A supermassive black hole at the centre of the Milky Way is gradually destroying entire worlds on a daily basis, a new study has claimed.
The study led by Dr Kastytis Zubovas from the University of Leicester in the United Kingdom, said Sagittarius A, a giant black hole 26,000 light-years from Earth, flares up in spectacular daily displays of x-rays and infrared radiation after the cosmic cannibal.
Writing on the pre-press website ArXiv.org, Zubovas and colleagues propose Sagittarius A, which is 4,000,000 times the mass of the Sun, is destroying planets and asteroids that have formed in a torus of dust and gas around the black hole, ABC Science reported.
They claim these clouds are a mixture of primordial chemicals and the remains of stars that have already been shredded by the black hole.
That’s a similar environment to the proto-planetary disks around stars in which planets form.
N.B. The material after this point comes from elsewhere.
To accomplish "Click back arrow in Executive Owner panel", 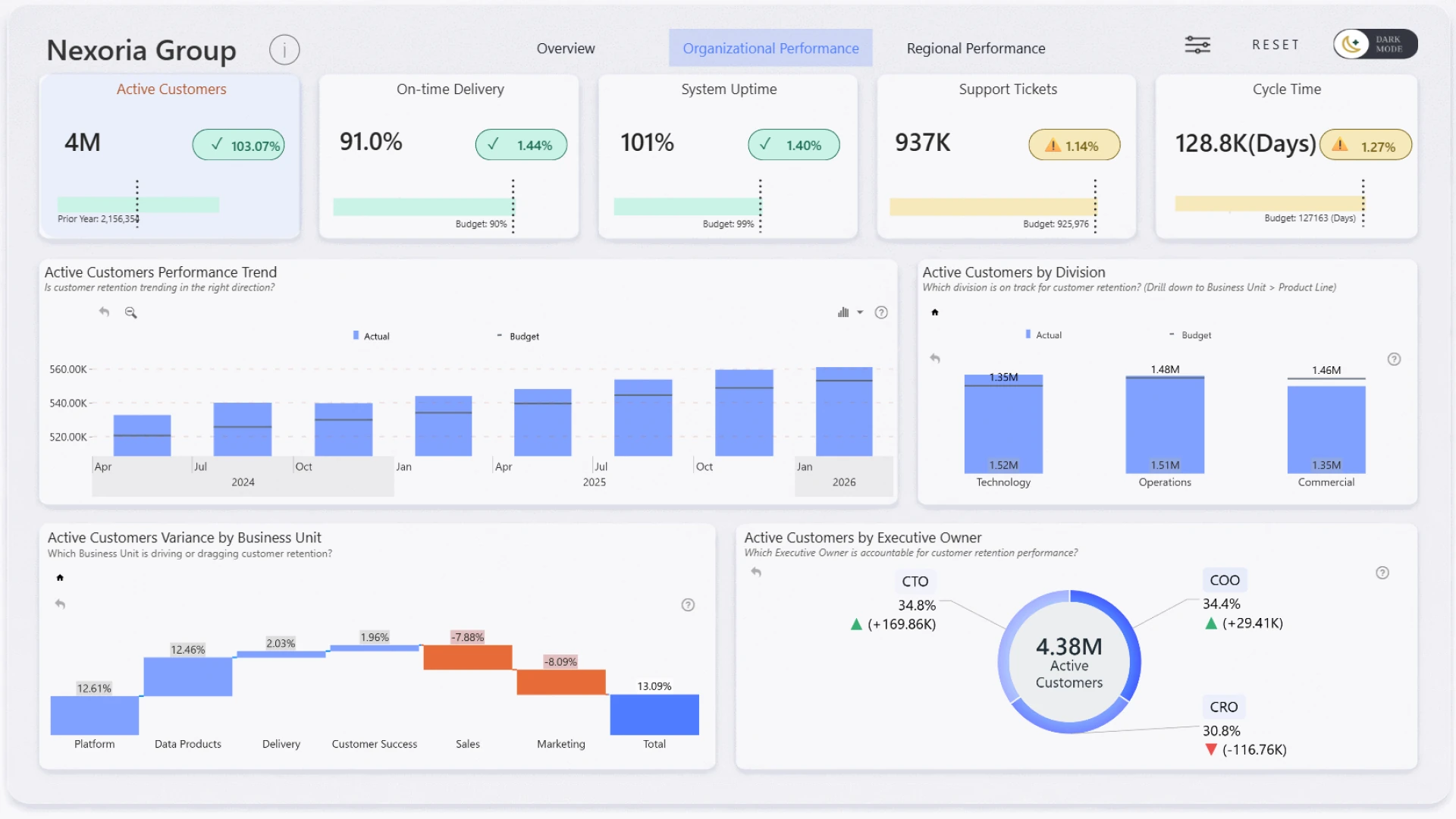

This hypothesis has raised the possibility that planetary systems could be evolving around the Milky Way’s central black hole in the same way that they would around a star.
While this region may be conducive to the formation of planets and asteroids, Zubovas and colleagues point out that it’s also an area where these bodies are destroyed as they move too close to the central black hole.
When this happens, a burst of x-rays and infrared radiation a hundred times greater than normal background energy is detected coming from Sagittarius A, they report.
But the radiation released as the planets and asteroids are destroyed is just a tiny fraction of the levels released when a star falls into the black hole, an event which is estimated to happen once every 100,000 years.